Cyber attackers are more and more targeting business associates of HIPAA-covered entities because they offer a great way to reach the systems of several healthcare companies. To aid healthcare delivery organizations (HDOs) handle the situation, the Cloud Security Alliance (CSA) has released new guidance about third-party vendor risk management in healthcare. The Health Information Management Working Group drafted the guidance, which has examples and uses cases and gives details on a few of the risk management program resources that HDOs can use for risk management.
Third-party vendors offer valuable services to HDOs, such as services that can’t be efficiently handled in-house; nevertheless, using vendors presents cybersecurity, compliance, reputational, operational, privacy, strategic, and financial threats that must be handled and mitigated. The guidance is supposed to aid HDOs to determine, evaluate, and mitigate the risks related to using third-party vendors to avoid and minimize the intensity of security occurrences and data breaches.
Cyberattacks on vendors helping the healthcare sector have grown recently. Instead of targeting an HDO, a threat actor may strike a vendor to acquire access to sensitive information or to misuse the vendor’s privileged access to an HDO’s system. For instance, a successful attack on a managed service provider enables a cyber actor to obtain access to the systems of all clients of the company by exploiting the privileged access of the MSP to client networks. This is good for a hacker since it suggests it isn’t required to crack into the systems of every MSP client one by one.
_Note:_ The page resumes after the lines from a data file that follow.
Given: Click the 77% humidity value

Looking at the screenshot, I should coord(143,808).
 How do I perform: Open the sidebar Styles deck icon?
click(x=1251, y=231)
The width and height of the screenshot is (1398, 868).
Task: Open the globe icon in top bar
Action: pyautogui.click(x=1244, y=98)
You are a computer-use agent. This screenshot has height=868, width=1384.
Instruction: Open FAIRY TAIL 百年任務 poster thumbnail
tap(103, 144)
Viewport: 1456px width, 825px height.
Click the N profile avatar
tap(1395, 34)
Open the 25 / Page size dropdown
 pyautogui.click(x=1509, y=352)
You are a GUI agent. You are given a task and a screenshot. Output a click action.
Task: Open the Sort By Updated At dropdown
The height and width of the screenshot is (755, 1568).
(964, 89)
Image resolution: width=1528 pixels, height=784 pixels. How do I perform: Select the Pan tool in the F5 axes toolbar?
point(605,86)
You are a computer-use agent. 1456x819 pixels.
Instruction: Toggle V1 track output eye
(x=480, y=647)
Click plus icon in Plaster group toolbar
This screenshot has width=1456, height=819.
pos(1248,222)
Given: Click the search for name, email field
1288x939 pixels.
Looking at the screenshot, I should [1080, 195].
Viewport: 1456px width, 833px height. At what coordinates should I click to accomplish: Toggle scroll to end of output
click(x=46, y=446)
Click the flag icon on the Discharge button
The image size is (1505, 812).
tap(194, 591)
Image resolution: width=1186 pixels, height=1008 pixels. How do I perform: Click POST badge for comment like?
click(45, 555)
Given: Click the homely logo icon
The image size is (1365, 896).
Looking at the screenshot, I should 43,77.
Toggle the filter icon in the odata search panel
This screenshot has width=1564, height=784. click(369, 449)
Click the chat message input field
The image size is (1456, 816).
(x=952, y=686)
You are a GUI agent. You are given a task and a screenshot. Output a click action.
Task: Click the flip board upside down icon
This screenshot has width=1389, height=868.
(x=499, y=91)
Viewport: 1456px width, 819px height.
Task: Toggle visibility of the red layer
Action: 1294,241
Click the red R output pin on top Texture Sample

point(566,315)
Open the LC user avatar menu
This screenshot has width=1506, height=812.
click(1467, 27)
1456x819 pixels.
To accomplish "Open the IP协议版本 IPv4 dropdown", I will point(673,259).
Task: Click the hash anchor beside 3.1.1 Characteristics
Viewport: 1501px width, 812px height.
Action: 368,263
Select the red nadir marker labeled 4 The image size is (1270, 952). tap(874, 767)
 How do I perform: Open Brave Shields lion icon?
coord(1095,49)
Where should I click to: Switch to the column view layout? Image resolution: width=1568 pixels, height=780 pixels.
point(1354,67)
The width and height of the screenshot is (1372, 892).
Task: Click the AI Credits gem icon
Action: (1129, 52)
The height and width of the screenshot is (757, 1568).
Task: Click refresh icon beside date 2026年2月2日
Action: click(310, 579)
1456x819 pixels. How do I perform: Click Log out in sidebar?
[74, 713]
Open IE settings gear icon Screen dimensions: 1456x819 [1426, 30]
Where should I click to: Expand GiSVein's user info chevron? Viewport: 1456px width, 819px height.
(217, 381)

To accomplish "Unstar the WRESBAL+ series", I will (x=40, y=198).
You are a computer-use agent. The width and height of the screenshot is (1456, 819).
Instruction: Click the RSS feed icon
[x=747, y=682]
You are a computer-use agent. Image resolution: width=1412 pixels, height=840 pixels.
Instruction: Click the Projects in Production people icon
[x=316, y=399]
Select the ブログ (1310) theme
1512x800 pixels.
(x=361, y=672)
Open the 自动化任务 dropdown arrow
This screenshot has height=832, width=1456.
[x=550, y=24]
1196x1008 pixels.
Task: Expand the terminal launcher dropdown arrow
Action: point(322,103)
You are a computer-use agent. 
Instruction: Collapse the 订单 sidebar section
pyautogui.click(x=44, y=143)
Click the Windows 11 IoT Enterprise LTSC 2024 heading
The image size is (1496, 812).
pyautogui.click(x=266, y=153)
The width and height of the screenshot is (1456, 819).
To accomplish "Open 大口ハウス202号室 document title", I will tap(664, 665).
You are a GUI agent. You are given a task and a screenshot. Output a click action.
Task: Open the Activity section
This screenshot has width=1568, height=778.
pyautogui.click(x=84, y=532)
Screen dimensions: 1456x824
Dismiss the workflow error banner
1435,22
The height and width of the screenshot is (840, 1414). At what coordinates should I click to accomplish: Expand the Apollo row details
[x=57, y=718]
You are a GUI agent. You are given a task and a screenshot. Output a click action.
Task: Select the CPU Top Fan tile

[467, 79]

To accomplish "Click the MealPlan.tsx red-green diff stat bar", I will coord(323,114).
Whenever third-party vendors are employed, the attack surface grows considerably, and controlling and minimizing risk is usually a problem. Although third-party vendors are utilized in all industries, third-party vendor security threats are most common in the healthcare industry. The CSA states that this is because of the scarcity of automation, substantial usage of digital programs and medical devices, and the insufficient completely deployed critical vendor management settings. Because healthcare companies usually use numerous vendors, performing extensive and precise risk tests for all vendors and employing critical vendor management settings may be a very labor-intensive and expensive process.
Dr. James Angle, the primary author of the paper and co-chair of the Health Information Management Working Group stated that Healthcare Delivery Organizations put their trust in third-party vendors for the security of their sensitive information, finances, reputation, and others. Considering the value of this crucial, sensitive information, along with regulatory and compliance demands, it is very important to recognize, evaluate, and minimize third-party cyber risks. This paper provides an overview of third-party vendor challenges in healthcare along with recommended identification, discovery, response, and mitigation tactics.
When an HDO opts to employ a third-party vendor, it is vital that efficient monitoring controls are executed, however, it is apparent from the volume of third-party or vendor-associated data breaches that lots of healthcare companies find it difficult to determine, safeguard, identify, respond to, and get back from these occurrences, which indicates the present approaches for evaluating and handling vendor threats are faltering. These problems can have a significant financial effect, not only when it comes to the breach mitigation expenses, but HDOs likewise face the danger of regulatory penalties from the HHS’ Office for Civil Rights as well as the state Attorneys General. Additionally, there is a substantial possibility of long-lasting damage to reputation.
The CSA gives a number of recommendations in the paper, such as implementing the NIST Cybersecurity Framework for checking, measuring, and monitoring third-party threats. The NIST Framework is generally focused on cybersecurity, however, similar principles may also be used for measuring various risks. The primary capabilities of the framework are to identify, secure, detect, respond, and get back. With the framework, HDOs could determine threats, know what information is given to each, prioritize vendors according to the degree of risk, apply safety measures to secure critical services, make sure monitoring controls are enforced to identify security occurrences, and a plan is created for responding to and preventing any security breach.